L'oliban, l'encens à encenser
Aujourd'hui, le terme encens regroupe beaucoup de produits, de senteurs et d'histoires. S'il évoque d'abord une fumée mystique, intense et enveloppante, l'encens, ou oliban, est avant tout une résine odorante provenant du Boswellia, un arbre sacré. Essayons d'y voir plus clair sur cette sacrée matière première… qui nous apprend à sentir la nature.

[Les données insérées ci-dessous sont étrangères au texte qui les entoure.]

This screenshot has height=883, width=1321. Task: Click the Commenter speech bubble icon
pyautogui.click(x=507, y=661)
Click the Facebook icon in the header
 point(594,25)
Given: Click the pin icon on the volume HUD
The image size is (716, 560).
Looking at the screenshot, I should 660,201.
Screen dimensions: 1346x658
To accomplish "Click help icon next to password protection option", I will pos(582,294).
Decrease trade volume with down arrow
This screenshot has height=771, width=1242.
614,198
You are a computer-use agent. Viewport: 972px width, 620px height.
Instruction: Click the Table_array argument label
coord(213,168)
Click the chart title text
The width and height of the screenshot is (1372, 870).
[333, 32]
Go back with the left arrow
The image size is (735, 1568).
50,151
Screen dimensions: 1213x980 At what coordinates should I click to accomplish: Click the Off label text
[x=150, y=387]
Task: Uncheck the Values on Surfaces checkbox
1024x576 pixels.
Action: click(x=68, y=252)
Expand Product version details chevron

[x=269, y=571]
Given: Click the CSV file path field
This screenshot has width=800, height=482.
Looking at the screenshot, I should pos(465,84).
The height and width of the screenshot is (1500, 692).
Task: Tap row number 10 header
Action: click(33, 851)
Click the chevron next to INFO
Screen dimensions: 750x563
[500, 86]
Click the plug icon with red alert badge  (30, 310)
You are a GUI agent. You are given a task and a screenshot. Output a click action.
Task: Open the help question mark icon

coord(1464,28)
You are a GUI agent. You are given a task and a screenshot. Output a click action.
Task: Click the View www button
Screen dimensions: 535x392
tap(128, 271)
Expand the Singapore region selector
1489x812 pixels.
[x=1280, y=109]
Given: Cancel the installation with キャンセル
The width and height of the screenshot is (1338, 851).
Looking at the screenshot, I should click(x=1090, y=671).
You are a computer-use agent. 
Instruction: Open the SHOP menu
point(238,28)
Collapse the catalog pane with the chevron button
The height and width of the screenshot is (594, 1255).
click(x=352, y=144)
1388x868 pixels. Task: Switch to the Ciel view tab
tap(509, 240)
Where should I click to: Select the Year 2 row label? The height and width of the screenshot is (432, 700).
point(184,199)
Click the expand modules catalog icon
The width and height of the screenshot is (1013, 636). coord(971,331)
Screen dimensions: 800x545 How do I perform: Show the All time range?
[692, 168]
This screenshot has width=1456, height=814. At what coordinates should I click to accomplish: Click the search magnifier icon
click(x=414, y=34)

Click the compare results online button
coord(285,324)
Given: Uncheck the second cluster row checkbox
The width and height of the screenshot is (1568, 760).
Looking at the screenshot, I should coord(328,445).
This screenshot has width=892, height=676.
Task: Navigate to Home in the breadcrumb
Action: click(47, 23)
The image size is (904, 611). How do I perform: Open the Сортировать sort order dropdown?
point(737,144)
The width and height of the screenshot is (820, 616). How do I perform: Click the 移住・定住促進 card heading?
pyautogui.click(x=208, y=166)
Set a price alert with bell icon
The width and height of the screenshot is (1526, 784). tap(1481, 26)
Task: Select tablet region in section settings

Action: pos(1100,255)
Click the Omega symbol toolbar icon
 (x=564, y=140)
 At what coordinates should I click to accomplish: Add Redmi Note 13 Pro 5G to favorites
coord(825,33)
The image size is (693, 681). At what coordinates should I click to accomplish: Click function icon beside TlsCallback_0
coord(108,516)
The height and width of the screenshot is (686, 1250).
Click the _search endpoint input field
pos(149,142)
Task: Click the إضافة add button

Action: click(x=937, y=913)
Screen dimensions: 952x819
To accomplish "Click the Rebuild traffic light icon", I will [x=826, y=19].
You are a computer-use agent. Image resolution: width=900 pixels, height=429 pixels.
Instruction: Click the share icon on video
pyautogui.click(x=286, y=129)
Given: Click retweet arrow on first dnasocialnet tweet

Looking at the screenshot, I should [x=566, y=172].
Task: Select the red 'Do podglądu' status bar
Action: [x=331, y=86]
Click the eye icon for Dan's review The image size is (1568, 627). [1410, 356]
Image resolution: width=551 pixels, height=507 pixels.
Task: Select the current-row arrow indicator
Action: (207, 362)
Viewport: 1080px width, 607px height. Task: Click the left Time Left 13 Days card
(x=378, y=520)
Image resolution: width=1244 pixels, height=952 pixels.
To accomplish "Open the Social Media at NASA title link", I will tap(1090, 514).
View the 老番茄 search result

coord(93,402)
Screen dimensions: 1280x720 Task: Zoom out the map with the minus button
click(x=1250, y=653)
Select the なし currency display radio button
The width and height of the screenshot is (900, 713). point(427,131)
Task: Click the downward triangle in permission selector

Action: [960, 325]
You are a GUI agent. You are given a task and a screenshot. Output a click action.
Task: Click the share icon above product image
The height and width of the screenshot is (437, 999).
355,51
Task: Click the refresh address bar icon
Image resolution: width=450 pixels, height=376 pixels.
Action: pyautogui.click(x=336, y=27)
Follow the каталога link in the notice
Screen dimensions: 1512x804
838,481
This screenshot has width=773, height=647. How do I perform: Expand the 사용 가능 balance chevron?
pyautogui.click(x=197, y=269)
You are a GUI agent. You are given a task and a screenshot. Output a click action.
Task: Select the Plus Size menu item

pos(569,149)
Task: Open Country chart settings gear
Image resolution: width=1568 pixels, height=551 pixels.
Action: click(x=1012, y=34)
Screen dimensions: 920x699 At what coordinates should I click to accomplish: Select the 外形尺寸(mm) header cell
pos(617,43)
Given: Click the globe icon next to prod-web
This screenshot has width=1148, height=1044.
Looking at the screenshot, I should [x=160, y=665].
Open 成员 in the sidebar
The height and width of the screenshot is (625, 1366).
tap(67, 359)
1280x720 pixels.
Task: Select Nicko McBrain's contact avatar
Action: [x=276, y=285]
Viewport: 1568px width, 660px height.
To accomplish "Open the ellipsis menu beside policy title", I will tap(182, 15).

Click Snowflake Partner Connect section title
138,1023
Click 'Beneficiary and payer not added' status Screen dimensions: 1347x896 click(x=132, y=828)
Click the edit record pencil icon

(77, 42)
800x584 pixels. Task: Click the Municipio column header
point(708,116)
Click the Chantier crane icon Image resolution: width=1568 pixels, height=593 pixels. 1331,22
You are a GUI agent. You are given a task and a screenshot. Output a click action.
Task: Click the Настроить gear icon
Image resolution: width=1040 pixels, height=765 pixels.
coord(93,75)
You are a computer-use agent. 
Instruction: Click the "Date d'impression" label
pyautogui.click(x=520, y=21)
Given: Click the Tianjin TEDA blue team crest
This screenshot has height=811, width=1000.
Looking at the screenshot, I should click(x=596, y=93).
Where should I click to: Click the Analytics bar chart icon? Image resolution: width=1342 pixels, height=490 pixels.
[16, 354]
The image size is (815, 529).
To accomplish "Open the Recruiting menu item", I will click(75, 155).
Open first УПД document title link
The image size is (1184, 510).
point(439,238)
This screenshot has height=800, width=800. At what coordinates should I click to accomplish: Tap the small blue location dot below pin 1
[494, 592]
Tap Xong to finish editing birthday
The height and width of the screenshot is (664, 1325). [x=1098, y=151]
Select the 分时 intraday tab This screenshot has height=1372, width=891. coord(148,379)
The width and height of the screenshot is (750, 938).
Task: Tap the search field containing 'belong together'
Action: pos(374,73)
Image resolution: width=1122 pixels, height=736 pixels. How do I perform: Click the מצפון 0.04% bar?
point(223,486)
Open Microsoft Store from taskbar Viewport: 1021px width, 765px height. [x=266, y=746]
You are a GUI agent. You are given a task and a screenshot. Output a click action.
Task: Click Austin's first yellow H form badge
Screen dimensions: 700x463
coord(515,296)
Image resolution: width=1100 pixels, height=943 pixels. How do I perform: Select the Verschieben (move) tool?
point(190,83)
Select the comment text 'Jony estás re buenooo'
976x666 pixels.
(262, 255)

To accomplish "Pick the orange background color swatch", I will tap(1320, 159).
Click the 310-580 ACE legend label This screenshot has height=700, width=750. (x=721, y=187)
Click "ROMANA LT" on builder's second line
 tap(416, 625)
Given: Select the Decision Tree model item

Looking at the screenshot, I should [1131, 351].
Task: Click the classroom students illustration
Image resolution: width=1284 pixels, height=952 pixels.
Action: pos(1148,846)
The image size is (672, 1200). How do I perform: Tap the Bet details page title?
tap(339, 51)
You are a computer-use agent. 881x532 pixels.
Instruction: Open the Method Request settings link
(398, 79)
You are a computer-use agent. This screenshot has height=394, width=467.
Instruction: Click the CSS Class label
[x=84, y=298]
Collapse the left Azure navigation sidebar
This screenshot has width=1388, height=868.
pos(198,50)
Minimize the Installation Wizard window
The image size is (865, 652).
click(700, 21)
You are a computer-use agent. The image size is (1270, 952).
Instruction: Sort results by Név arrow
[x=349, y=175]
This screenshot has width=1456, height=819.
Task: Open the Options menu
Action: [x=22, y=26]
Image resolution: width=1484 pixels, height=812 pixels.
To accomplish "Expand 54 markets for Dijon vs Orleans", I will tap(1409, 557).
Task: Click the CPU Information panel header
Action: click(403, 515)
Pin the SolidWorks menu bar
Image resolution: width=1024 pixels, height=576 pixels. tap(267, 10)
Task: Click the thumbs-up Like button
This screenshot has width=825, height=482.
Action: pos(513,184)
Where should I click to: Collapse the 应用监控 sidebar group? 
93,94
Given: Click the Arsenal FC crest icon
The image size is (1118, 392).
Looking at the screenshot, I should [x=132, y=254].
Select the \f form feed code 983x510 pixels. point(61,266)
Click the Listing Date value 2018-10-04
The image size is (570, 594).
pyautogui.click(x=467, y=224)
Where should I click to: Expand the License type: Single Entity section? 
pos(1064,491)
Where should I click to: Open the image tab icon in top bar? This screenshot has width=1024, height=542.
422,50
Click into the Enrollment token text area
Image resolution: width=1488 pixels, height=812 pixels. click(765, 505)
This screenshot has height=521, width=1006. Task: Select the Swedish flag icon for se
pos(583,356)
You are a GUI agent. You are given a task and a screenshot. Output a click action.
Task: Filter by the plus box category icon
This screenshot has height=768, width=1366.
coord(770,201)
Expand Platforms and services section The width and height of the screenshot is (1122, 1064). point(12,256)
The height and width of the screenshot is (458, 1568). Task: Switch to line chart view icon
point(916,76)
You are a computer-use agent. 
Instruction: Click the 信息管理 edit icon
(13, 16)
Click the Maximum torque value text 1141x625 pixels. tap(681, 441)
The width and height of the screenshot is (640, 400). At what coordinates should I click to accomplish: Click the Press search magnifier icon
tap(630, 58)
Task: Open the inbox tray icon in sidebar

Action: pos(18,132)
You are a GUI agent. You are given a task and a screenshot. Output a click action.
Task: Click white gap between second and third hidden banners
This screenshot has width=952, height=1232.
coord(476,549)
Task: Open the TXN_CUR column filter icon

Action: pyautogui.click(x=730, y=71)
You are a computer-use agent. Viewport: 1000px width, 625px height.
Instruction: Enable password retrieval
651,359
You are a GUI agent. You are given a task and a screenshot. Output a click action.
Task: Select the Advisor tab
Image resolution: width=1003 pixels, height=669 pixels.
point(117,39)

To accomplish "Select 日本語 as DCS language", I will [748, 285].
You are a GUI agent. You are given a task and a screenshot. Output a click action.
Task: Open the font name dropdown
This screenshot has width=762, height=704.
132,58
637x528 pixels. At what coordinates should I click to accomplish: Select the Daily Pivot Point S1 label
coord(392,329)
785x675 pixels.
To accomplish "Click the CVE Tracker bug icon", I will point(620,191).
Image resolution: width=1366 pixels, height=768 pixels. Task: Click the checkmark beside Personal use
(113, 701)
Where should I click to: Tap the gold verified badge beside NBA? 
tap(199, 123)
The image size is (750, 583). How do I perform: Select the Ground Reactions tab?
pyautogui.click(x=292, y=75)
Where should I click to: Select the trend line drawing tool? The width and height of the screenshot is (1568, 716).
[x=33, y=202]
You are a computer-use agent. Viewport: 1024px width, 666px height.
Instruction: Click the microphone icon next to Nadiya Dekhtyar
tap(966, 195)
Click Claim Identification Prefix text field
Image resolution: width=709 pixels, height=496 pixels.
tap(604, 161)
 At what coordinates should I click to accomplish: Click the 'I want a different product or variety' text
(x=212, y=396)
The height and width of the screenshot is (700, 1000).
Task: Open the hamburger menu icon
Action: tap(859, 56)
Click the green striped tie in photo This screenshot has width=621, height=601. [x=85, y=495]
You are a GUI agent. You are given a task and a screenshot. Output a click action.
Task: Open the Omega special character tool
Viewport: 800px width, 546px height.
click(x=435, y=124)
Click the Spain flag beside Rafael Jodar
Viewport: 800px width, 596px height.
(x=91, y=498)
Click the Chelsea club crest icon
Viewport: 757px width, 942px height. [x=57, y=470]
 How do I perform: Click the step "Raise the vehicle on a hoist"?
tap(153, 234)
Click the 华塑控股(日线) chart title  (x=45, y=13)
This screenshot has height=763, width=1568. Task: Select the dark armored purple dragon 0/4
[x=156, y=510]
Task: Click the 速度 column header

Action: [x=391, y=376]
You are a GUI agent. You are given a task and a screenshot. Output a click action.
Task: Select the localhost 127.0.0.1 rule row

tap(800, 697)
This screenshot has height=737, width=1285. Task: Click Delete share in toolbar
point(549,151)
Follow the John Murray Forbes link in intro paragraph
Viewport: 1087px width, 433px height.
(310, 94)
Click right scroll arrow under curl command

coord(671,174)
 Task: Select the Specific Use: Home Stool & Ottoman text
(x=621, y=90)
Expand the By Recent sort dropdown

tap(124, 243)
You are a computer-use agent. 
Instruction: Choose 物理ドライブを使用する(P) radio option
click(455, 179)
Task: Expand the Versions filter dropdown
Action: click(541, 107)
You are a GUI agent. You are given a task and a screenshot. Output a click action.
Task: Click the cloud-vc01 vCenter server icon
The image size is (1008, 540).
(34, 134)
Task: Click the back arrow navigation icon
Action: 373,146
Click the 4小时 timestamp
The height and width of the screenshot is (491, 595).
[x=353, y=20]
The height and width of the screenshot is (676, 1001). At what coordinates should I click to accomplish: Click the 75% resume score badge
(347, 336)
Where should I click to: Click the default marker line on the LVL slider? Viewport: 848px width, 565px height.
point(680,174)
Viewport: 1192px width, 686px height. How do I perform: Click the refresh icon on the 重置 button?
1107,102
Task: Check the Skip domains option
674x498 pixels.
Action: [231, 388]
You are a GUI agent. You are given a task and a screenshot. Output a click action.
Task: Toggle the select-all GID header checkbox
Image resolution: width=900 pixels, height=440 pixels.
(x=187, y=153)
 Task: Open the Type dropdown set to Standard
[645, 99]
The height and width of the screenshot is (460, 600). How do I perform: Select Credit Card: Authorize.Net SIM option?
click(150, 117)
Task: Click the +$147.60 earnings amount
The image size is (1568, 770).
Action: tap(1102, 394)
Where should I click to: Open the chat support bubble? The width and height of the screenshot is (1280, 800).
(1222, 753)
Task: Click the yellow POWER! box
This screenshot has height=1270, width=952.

Comme pour beaucoup d’entre nous, ma première rencontre avec l’encens se produisit à l’église. À peine la porte passée, des volutes chargées de prières et d’espoir vous chatouillent les narines, puis la gorge, et ne vous quittent plus jusqu’à la sortie, laissant une empreinte olfactive sans précédent. Cette fragrance spécifique et complexe est de nouveau en vogue depuis une quinzaine d’années, comme l’analyse Hugo Lambert, co-successeur d’Oriza L.Legrand, maison de parfums créée en 1720 et « ressuscitée » après 70 ans d’absence : « Pour recréer les parfums de la marque, nous avons dû analyser ses extraits initiaux et ses archives. La note d’encens, un mélange d’oliban en tête et de benjoin en cœur, est fondamentale dans notre parfum phare “Rêve d’Ossian”. En parfumerie, l’encens est de plus en plus employé car il s’accorde avec nombre de bouquets floraux et apporte l’élégance du rétro. Il sert aussi bien souvent de fixateur dissimulé dans les compositions ».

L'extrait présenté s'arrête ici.